Purpose Of The Study
- To assess ChatGPT-4o's diagnostic concordance in assigning BI-RADS categories on breast ultrasound images.
- To compare ChatGPT-4o's performance with experienced radiologists.
- To evaluate the consistency of AI in breast lesion classification.
Main Methods
- Retrospective analysis of 405 breast ultrasound images from 350 patients.
- Independent review and BI-RADS categorization by two experienced radiologists.
- Evaluation of the same images by ChatGPT-4o using a standardized prompt.
- Statistical analysis using Cohen's kappa and Fleiss' kappa to measure agreement.
Main Results
- High interobserver agreement between radiologists (Cohen's κ = 0.832).
- ChatGPT-4o demonstrated moderate to substantial agreement with radiologists (κ = 0.593–0.621).

### WHAT TO WORK ON
a: In the ChatGPT-4o breast ultrasound study summary, explain why Cohen's kappa and Fleiss' kappa were used.
b: Continue the ChatGPT-4o breast ultrasound study summary from where it stops.
The listing of stored items is not needed for this work.

Stored items:
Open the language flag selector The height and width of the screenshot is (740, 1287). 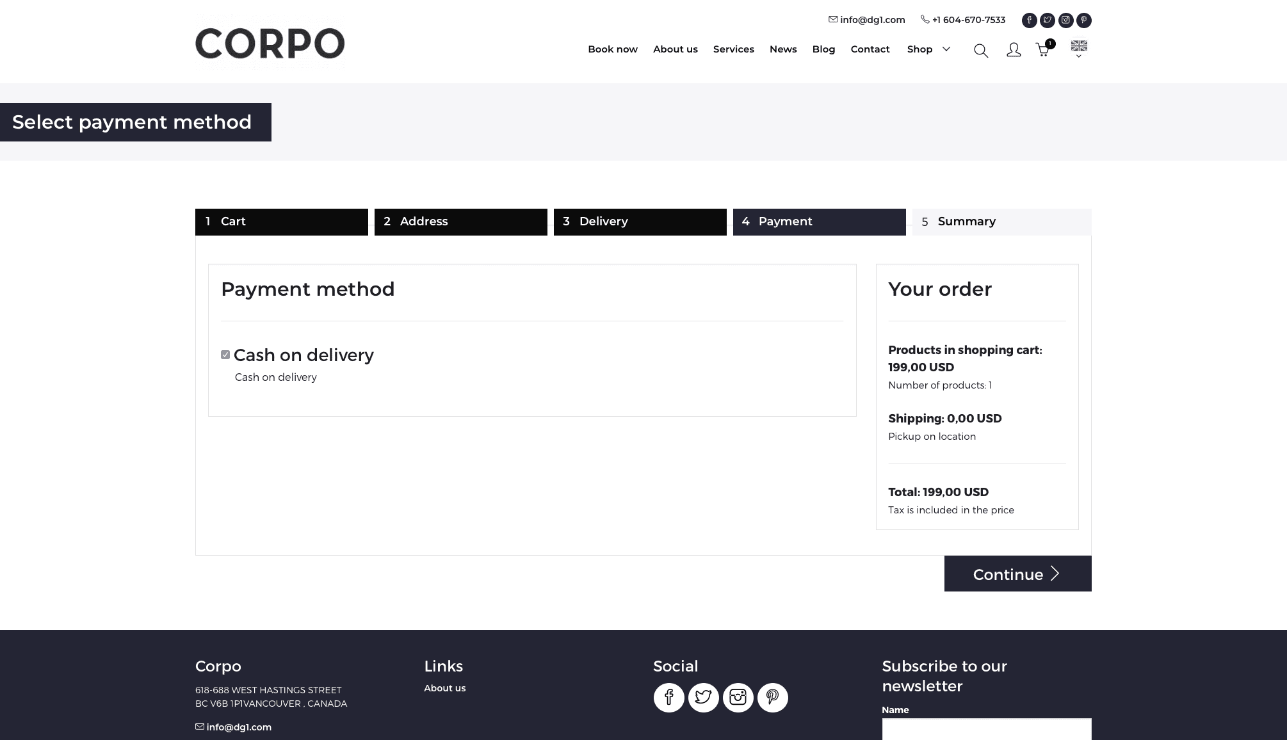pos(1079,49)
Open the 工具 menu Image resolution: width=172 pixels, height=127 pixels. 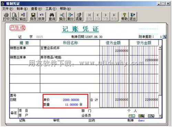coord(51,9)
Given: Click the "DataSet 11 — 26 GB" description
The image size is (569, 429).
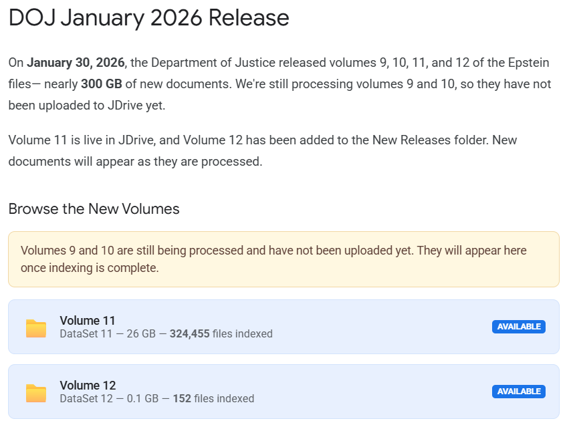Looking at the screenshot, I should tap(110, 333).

### ANSWER SET
a: Cohen's kappa and Fleiss' kappa were used in the statistical analysis to measure agreement.

b:
- Highest concordance for BI-RADS 1 and 5; lower agreement for BI-RADS 3.
- Overall agreement among radiologists and AI was substantial (Fleiss' κ = 0.682).
- AI occasionally upstaged BI-RADS 3 cases and misclassified anatomical structures.
Conclusions
- ChatGPT-4o shows potential in interpreting breast ultrasound, especially for distinct benign and malignant findings.
- Limitations exist in classifying intermediate-risk lesions and interpreting artifacts.
- Current AI performance suggests its use as an adjunct to, not a replacement for, expert radiologists.